Before they wowed the world with BioShock, Irrational Games had a tactical zombie survival-horror game in the works. Titled Division 9, the game was a passion project for the studio before its cancellation.

Taking cues from the studio’s previous SWAT series, the game was set on the outbreak of a zombie apocalypse where players were forced to work like an oiled machine to extract survivors from zombie hordes. Players could also create traps for zombies or re-enable city services. With Irrational Games now defunct, it’s unlikely Division 9 will rise again.

8. ‘Faith and a .45’

A Bonnie and Clyde-style shooter that emphasized story, character, co-operative play, and cinematic flair, the cancelled Faith and a .45 could have been a real stand-out game. Set in the Great Depression, players take on the roles of Luke and Ruby, two outlaw lovers on a cross-country journey determined to take down ruthless oilmen and oppressive, authoritarian forces.

The ironically-named Deadline Games shelved the project and folded after another co-op game of theirs, Watchmen: The End is Nigh was released in 2009.

9. ‘Pirates of the Caribbean: Armada of the Damned’

Oh hey.

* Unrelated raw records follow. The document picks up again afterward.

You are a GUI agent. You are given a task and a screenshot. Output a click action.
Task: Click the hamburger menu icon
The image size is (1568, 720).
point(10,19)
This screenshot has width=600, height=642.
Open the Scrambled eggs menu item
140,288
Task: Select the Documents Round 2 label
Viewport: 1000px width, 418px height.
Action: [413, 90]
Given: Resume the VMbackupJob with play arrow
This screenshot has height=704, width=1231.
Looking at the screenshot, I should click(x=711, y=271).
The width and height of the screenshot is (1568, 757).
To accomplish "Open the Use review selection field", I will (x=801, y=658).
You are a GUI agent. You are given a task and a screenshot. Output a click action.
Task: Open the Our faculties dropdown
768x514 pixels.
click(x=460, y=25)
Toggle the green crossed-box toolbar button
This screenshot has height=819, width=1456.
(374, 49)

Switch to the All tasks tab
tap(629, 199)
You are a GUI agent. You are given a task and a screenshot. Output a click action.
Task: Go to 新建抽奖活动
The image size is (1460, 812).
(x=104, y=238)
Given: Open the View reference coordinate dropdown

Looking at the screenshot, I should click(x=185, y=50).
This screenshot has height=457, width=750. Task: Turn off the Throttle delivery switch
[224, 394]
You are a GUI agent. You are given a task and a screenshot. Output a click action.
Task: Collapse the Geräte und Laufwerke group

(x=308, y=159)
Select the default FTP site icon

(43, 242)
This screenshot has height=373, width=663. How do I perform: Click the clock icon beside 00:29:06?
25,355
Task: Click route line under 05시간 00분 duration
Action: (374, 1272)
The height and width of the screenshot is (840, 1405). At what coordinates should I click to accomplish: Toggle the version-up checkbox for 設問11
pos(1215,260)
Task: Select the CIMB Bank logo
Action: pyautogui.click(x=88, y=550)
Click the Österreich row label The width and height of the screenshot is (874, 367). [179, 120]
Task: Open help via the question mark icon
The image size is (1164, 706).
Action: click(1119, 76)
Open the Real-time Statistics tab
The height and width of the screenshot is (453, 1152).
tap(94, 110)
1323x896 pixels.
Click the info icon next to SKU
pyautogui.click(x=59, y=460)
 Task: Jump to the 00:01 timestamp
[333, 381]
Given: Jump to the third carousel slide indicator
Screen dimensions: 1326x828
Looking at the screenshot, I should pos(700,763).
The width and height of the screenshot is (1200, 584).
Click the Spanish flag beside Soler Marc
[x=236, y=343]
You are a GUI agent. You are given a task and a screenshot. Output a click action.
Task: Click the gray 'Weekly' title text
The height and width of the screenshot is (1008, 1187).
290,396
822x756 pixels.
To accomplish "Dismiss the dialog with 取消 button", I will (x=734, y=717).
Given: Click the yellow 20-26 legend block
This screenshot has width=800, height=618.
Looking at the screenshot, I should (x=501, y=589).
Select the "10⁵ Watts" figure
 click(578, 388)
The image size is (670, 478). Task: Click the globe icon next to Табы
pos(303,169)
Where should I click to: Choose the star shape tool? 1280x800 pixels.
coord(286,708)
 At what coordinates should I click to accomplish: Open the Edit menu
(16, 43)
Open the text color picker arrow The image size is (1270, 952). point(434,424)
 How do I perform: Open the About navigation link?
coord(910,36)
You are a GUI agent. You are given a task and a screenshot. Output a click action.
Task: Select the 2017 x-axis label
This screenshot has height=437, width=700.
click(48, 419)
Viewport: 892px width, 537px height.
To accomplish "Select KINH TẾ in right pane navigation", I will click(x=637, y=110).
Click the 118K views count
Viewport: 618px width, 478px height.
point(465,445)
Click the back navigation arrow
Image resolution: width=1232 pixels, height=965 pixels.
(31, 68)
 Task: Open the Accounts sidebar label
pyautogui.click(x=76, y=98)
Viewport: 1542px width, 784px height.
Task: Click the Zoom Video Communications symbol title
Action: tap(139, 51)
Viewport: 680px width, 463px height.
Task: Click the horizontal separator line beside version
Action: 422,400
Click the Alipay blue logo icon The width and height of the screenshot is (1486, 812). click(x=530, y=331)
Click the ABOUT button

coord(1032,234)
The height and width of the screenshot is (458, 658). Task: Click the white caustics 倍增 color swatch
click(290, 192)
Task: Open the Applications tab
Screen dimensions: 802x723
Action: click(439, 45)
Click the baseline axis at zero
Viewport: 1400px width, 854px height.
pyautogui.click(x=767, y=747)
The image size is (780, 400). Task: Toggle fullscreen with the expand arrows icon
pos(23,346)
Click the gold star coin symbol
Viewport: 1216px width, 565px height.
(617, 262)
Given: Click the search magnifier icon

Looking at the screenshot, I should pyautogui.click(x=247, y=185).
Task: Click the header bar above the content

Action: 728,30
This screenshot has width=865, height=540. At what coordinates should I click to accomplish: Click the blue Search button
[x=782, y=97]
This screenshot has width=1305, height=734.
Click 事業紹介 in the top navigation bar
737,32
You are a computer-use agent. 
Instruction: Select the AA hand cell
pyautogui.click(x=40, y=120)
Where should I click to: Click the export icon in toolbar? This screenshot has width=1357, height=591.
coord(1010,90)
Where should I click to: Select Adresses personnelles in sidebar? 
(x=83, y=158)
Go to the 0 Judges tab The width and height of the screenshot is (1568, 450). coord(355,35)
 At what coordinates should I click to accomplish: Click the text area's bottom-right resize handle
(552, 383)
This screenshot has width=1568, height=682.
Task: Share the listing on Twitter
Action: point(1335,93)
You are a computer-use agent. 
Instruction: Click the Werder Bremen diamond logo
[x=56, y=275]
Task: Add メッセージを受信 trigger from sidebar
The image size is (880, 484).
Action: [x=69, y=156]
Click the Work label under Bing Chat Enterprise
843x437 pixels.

Disney again.

An open-world action RPG set before the first Pirates of the Caribbean, Armada of the Damned focused on a swashbuckler named Sterling brought back to life by supernatural forces. Based on the actions the players take from there, Sterling can either walk a Legendary path — acting with pirate’s honor and nobility (do pirates have any?) — or a Dreaded voyager, where Sterling becomes shrouded in mystery and instills fear.

Effectively Mass Effect but with fucking pirates, the game wasn’t going to be tied down to the movies so these games could have seriously taken off. Assassin’s Creed have since fulfilled gamers’ wishes to be a thief of the seas… but still, we could have had more.

10. ‘Untitled Marvel Fighting Game’

The now-closed EA Chicago had a wild Marvel-themed fighting game in the works just a few short years before Marvel took over the world with The Avengers franchise.

Marvel vs. Capcom is great, but it’s a straight arcade fighter. This game looked intent on recreating the wild, explosive brawls seen in the comics and movies, and its stylish shading looked great to boot.

Disney now controls Marvel, and despite killing it at the worldwide box office Disney is on this list a lot. So it’s unlikely we’ll see a game like this again.

Looking at this whole list is such a big disappointment. But at least we’re getting Shenmue 3.